### BRIEF
Render the stretch of the listing from its first line through the line containing "(x=689, y=761)" as a JSON list of strings, one string per line, leaving out blank lines.

### SUPPLIED RECORDS
═══

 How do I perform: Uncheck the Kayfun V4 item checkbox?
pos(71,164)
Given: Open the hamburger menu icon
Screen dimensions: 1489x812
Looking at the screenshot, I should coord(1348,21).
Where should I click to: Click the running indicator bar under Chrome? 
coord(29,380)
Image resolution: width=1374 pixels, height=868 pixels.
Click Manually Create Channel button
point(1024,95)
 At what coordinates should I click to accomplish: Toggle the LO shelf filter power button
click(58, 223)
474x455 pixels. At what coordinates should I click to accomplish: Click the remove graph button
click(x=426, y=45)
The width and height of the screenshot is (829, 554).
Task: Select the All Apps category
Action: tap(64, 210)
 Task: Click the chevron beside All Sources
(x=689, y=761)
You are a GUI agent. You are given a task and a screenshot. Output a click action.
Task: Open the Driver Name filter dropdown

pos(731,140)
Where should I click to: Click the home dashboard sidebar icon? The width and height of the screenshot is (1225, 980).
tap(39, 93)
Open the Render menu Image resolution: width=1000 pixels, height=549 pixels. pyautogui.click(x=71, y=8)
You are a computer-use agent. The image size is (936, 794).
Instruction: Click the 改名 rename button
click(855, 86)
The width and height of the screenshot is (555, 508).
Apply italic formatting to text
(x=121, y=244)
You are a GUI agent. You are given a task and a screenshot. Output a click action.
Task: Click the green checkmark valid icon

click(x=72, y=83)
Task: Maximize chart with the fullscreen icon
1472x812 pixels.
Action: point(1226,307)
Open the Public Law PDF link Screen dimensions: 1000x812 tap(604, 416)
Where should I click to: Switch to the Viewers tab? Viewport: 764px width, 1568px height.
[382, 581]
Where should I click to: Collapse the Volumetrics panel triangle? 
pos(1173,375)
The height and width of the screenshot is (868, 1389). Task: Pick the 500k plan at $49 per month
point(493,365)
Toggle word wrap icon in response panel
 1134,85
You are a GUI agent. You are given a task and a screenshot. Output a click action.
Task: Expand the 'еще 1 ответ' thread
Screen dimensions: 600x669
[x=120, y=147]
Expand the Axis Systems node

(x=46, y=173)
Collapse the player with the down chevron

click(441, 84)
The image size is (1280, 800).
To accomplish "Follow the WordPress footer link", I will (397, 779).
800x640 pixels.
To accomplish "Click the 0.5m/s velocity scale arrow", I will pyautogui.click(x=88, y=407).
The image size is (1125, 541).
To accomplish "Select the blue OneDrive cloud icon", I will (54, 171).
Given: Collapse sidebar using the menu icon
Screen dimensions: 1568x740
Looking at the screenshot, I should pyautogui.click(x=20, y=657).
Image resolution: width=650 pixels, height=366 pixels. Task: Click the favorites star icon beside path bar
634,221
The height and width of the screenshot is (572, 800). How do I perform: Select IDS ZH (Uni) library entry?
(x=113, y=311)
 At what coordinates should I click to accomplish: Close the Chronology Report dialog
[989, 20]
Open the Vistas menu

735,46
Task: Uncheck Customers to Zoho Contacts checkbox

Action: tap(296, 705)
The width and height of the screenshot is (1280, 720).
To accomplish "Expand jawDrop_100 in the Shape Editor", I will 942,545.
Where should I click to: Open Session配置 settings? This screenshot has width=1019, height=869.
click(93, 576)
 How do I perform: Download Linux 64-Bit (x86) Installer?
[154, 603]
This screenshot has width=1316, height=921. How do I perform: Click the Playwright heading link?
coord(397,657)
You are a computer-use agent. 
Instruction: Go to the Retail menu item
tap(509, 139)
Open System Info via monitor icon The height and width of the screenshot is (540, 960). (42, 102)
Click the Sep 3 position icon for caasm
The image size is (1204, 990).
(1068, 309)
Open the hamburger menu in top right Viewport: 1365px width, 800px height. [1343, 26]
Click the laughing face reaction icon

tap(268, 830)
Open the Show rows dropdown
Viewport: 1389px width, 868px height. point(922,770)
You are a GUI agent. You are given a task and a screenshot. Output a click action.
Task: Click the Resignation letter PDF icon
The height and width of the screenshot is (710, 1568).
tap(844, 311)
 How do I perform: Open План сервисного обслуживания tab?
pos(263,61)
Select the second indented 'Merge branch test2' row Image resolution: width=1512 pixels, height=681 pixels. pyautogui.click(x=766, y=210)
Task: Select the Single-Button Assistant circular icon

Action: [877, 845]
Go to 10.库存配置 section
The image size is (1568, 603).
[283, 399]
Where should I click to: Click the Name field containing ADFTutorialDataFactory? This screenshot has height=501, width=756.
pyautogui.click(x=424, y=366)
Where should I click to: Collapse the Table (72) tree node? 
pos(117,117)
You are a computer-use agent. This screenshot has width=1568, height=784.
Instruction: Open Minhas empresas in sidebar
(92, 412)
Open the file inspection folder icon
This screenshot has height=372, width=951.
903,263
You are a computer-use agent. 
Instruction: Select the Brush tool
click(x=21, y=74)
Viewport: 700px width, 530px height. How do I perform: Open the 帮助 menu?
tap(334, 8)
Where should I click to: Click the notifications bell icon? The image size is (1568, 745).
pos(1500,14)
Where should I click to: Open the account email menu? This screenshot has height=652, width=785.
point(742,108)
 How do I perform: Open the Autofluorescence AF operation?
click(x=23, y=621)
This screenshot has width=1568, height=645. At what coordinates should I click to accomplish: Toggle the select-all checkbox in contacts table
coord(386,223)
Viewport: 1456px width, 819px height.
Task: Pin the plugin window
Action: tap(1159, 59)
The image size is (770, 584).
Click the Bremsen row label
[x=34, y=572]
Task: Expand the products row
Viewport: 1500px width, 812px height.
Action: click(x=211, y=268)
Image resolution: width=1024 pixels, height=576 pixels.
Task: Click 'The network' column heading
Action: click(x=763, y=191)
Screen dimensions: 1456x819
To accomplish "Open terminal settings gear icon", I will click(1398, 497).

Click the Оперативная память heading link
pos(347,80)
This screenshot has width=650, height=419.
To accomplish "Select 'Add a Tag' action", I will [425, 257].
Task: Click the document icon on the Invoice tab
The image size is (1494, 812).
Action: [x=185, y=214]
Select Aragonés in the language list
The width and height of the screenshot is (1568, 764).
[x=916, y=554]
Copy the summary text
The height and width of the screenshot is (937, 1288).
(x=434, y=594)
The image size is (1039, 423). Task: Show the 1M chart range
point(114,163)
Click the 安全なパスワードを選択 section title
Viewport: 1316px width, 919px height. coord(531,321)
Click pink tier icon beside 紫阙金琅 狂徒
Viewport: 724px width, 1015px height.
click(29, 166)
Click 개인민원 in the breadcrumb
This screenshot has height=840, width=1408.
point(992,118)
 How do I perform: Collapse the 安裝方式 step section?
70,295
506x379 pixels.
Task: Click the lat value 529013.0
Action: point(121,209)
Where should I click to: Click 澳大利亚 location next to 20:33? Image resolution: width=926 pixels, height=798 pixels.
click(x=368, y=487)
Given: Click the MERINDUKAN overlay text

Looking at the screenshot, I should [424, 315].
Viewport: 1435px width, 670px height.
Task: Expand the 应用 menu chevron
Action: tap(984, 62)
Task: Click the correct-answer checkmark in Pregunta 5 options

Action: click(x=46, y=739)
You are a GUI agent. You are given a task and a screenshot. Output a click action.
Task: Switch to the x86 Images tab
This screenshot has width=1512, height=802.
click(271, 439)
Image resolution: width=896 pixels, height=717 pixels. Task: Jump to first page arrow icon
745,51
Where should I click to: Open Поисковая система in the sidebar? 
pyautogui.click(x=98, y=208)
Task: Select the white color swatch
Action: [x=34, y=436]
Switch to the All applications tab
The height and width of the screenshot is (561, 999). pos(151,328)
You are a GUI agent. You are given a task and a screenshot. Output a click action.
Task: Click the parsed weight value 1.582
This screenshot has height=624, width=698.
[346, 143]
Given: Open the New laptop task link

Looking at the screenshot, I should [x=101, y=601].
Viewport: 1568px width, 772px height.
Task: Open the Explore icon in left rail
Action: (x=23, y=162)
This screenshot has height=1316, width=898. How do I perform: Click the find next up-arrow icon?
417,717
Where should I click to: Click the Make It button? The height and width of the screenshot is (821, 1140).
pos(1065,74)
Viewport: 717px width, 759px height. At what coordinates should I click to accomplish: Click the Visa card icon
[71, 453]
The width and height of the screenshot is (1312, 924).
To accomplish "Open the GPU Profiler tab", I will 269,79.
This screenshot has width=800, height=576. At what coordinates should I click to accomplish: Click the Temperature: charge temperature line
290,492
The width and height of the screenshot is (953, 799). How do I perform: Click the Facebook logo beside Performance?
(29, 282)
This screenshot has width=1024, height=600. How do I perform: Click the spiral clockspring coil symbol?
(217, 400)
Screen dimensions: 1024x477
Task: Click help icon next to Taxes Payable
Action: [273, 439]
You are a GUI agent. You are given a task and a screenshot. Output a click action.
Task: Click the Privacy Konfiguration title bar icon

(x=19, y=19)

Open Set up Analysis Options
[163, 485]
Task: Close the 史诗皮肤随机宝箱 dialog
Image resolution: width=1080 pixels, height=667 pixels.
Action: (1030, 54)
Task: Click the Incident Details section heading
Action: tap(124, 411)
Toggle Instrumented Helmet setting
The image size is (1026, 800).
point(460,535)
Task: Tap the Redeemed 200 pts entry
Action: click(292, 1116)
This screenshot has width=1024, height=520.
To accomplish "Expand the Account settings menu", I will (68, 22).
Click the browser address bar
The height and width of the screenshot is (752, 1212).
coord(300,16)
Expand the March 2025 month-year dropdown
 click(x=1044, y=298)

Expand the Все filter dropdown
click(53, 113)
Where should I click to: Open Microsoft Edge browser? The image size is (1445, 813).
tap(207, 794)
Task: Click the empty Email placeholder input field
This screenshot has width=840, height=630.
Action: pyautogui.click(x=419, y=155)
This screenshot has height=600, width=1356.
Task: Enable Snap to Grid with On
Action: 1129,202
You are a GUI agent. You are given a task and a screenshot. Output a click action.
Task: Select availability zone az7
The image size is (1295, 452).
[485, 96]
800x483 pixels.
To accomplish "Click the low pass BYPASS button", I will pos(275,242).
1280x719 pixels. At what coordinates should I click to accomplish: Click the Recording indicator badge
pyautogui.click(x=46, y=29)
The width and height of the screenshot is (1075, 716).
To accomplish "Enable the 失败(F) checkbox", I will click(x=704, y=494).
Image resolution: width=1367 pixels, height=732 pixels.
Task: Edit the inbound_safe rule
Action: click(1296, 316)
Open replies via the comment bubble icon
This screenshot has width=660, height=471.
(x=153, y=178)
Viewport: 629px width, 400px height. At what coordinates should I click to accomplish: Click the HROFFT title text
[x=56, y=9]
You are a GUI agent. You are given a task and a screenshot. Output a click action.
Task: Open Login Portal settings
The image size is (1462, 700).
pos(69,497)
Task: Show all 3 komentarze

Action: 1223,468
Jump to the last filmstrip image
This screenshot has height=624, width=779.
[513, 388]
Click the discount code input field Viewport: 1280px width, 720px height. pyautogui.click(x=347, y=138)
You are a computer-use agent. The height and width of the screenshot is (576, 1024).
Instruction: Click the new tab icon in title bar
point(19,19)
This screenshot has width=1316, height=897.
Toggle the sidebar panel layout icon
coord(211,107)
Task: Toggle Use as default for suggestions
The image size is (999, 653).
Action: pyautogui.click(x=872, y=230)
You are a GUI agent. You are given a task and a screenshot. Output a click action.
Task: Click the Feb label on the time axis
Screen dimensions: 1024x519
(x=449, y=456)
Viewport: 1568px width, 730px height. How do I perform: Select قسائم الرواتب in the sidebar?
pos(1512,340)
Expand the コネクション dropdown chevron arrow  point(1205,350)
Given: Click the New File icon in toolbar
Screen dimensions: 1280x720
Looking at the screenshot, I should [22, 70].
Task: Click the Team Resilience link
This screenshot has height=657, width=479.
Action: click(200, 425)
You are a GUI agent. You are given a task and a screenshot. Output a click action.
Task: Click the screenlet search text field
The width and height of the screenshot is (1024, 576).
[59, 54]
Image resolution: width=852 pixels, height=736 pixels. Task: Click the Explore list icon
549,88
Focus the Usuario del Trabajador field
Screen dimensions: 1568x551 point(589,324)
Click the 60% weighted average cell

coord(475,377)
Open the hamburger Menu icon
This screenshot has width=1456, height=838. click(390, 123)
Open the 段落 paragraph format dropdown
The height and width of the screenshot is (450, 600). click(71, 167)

═══

### ANSWER FOR THIS EXERCISE
[
  " How do I perform: Uncheck the Kayfun V4 item checkbox?",
  "pos(71,164)",
  "Given: Open the hamburger menu icon",
  "Screen dimensions: 1489x812",
  "Looking at the screenshot, I should coord(1348,21).",
  "Where should I click to: Click the running indicator bar under Chrome? ",
  "coord(29,380)",
  "Image resolution: width=1374 pixels, height=868 pixels.",
  "Click Manually Create Channel button",
  "point(1024,95)",
  " At what coordinates should I click to accomplish: Toggle the LO shelf filter power button",
  "click(58, 223)",
  "474x455 pixels. At what coordinates should I click to accomplish: Click the remove graph button",
  "click(x=426, y=45)",
  "The width and height of the screenshot is (829, 554).",
  "Task: Select the All Apps category",
  "Action: tap(64, 210)",
  " Task: Click the chevron beside All Sources",
  "(x=689, y=761)"
]